PROBLEM STATEMENT ▸ Reproduce exactly, from the data that follows, the line with "Task: Close Keypair Manager with the X icon", the line with "Open the DevTools", and every line that lies between them.

Dataset entries

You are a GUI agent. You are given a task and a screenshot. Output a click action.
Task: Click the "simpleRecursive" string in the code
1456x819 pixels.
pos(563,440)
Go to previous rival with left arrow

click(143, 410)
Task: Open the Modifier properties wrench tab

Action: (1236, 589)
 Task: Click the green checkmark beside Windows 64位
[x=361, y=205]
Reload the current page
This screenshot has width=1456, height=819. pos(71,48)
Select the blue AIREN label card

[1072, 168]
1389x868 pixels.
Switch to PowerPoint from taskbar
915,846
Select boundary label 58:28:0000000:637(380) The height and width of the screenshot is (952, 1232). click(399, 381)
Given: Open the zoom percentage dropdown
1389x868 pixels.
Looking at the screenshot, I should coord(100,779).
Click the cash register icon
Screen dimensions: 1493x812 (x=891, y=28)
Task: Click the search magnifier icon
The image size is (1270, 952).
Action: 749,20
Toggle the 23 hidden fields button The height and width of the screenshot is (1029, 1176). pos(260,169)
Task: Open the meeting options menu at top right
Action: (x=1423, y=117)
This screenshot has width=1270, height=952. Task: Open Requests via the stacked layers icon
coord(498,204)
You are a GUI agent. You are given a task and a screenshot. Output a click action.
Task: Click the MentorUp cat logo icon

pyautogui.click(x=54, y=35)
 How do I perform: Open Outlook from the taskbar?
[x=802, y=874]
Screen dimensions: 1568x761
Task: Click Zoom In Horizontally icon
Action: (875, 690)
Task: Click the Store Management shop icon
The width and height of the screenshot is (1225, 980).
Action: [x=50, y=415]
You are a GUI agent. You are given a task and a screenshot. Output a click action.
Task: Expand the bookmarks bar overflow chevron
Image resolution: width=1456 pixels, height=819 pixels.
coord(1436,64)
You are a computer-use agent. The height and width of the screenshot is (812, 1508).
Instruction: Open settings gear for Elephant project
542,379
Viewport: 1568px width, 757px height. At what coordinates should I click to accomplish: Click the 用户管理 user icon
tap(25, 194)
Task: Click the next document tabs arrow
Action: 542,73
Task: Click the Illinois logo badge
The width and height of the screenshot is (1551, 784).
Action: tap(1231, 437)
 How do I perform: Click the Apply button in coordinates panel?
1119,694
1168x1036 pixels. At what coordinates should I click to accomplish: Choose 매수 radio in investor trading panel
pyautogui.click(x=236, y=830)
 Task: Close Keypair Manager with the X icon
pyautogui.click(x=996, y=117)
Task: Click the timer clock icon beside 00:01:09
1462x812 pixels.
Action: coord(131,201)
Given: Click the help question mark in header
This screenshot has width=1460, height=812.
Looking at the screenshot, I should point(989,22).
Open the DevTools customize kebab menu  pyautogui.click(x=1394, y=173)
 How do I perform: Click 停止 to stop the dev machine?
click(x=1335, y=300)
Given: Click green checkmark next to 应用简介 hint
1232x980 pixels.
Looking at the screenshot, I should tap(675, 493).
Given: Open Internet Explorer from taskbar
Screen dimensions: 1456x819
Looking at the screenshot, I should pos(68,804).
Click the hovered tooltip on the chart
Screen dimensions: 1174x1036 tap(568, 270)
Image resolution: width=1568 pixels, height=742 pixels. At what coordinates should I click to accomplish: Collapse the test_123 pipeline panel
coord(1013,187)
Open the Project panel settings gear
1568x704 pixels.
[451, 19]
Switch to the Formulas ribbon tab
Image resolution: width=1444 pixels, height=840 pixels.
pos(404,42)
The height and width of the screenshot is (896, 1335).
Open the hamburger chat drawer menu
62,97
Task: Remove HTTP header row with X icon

YOUR RESPONSE ▸
 Task: Close Keypair Manager with the X icon
pyautogui.click(x=996, y=117)
Task: Click the timer clock icon beside 00:01:09
1462x812 pixels.
Action: coord(131,201)
Given: Click the help question mark in header
This screenshot has width=1460, height=812.
Looking at the screenshot, I should point(989,22).
Open the DevTools customize kebab menu  pyautogui.click(x=1394, y=173)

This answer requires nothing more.